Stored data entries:
......
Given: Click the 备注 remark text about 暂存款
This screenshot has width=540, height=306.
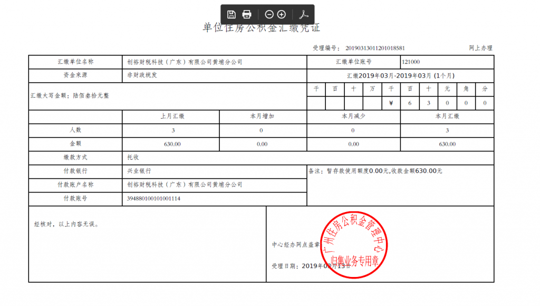Looking at the screenshot, I should coord(374,171).
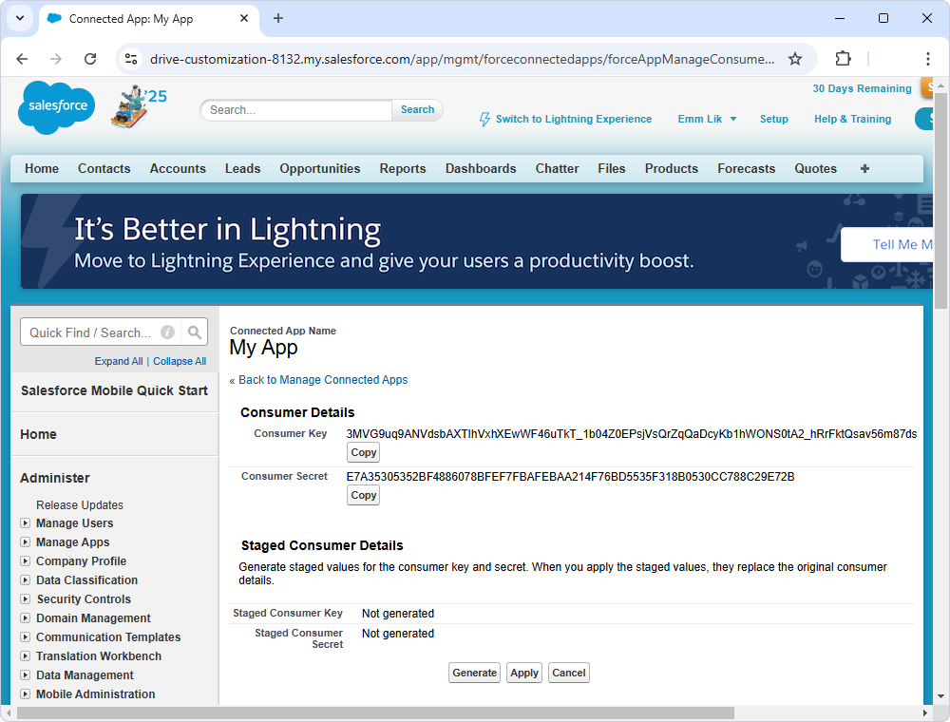Open the Chatter tab
Viewport: 950px width, 722px height.
[557, 168]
......
### Task details
Return, exactly as they stand, all of the lines above, but not the pictures.

### Expected answer
Given: Click the 备注 remark text about 暂存款
This screenshot has width=540, height=306.
Looking at the screenshot, I should coord(374,171).
Open the Chatter tab
Viewport: 950px width, 722px height.
[557, 168]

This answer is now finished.